A woman who has grew up under such deep scrutiny and never stopped writing and singing about the things that are important to her. In a world that tells women they should be happy with what they’ve got, settle and dull their sparkle to please men who are supposed to want them to thrive, she says “I love you, but i love sparkling”. She has created tapestries and given so many of us a new language to describe our hurt, anguish, pain, and joy. “Who’s afraid of little old me” became a rallying cry for all who’d been underestimated then had men attempt to silence and destroy them.

And now after years of seeing her (from a distance) fall for man after man who wanted to use her for her fame and then have the courage to leave a relationship that’s failing, she’s found someone who truly adores her. Travis is a fan of Taylor Swift first and her boyfriend second, well her fiancée now – and people have still got a problem with it.

And now Taylor Swift can’t even be happy and engaged

From a weird part of the fandom there’s bizarre claims that she’s gone “tradwife” because she’s had the audacity to take a break from churning out music – after she was on tour for two whole years – and spent her time building a house with a man she loves. When if they look close enough, they’ll see a woman who is for the first time in a long time, living life on her terms.

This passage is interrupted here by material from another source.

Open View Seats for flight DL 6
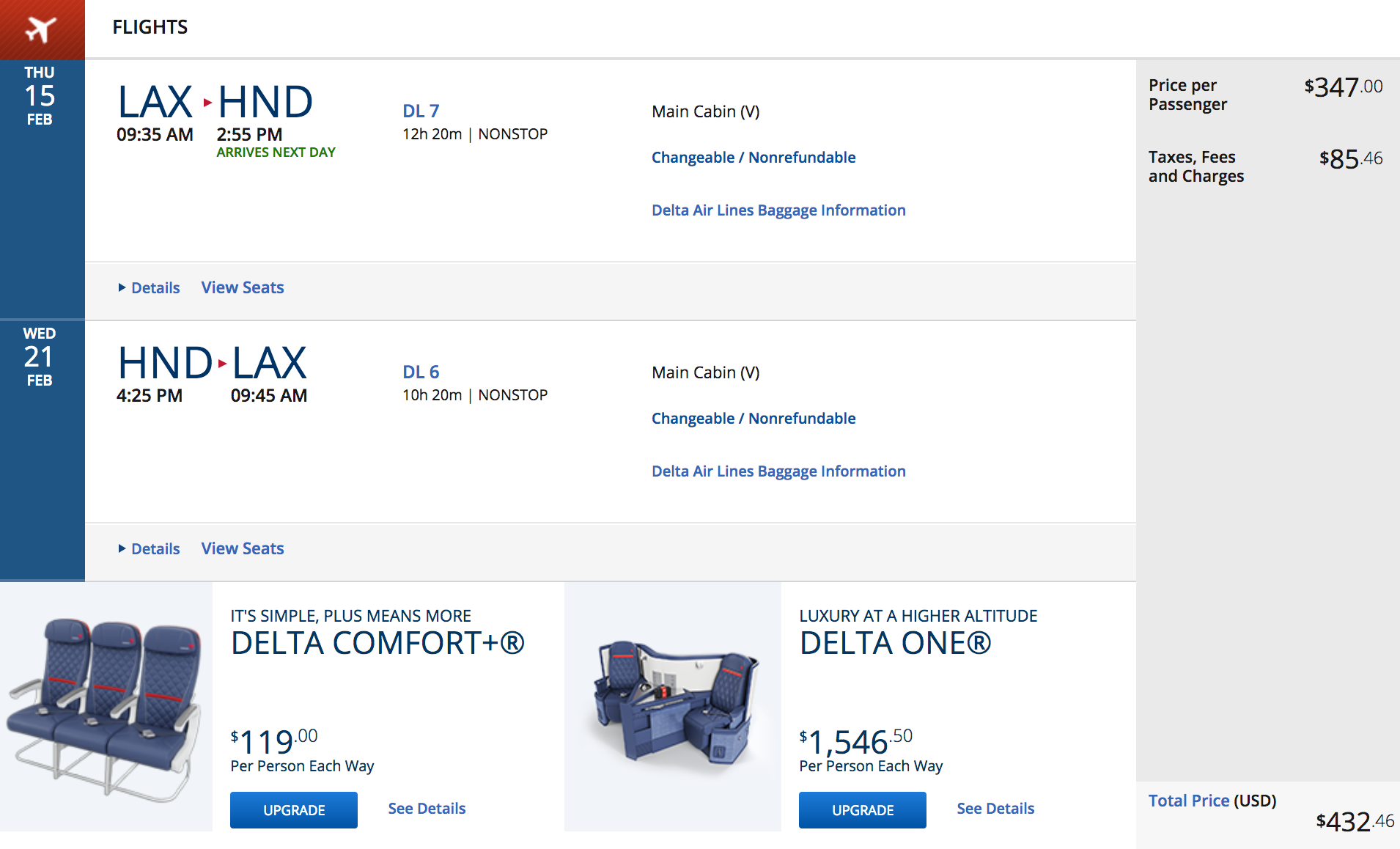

There’s also the criticism coming from a lot of the left that this was the wrong time for her to announce an engagement whilst the world burns, but newsflash the world is always fucking burning. Was she supposed to wait and have it leaked to the press, once again stripping her of her agency? Yes it is crass as fuck seeing newspaper after newspaper abandon headlines about Gaza in favour of the Tayvis engagement, but that isn’t Taylor Swift’s doing.

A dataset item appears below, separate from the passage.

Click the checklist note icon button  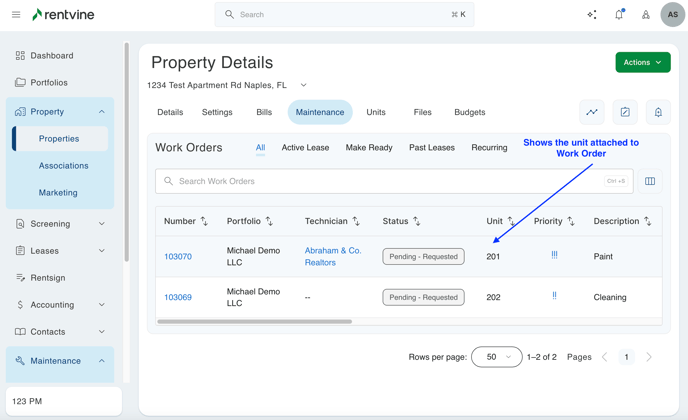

The media bookending murder with her ring and speculation over who will design her dress is vulgar, but it’s a symptom of a media who will always find anyway they can to paper over atrocities.

Swifties contain multitudes

The criticism of Taylor Swift extends to her fandom. That we shouldn’t be all simping over another new album from a billionaire whilst children are murdered by Israel in Palestine, and that us focusing on how beautiful her engagement shoot is, means we don’t care about fascism on our own shores. But as Swift has shown, women contain so many fucking multitudes. We can highlight atrocities and raise awareness of systemic discrimination.

I struggled with a Taylor Swift lyric to end this on but I think the most beautiful one, which typifies what she brings to the world and her fans is this:

So make the friendship bracelets, take the moment and taste it, you’ve got no reason to be afraid.

There are many reasons to criticise Taylor, but me and so many women like me will also be here to defend her.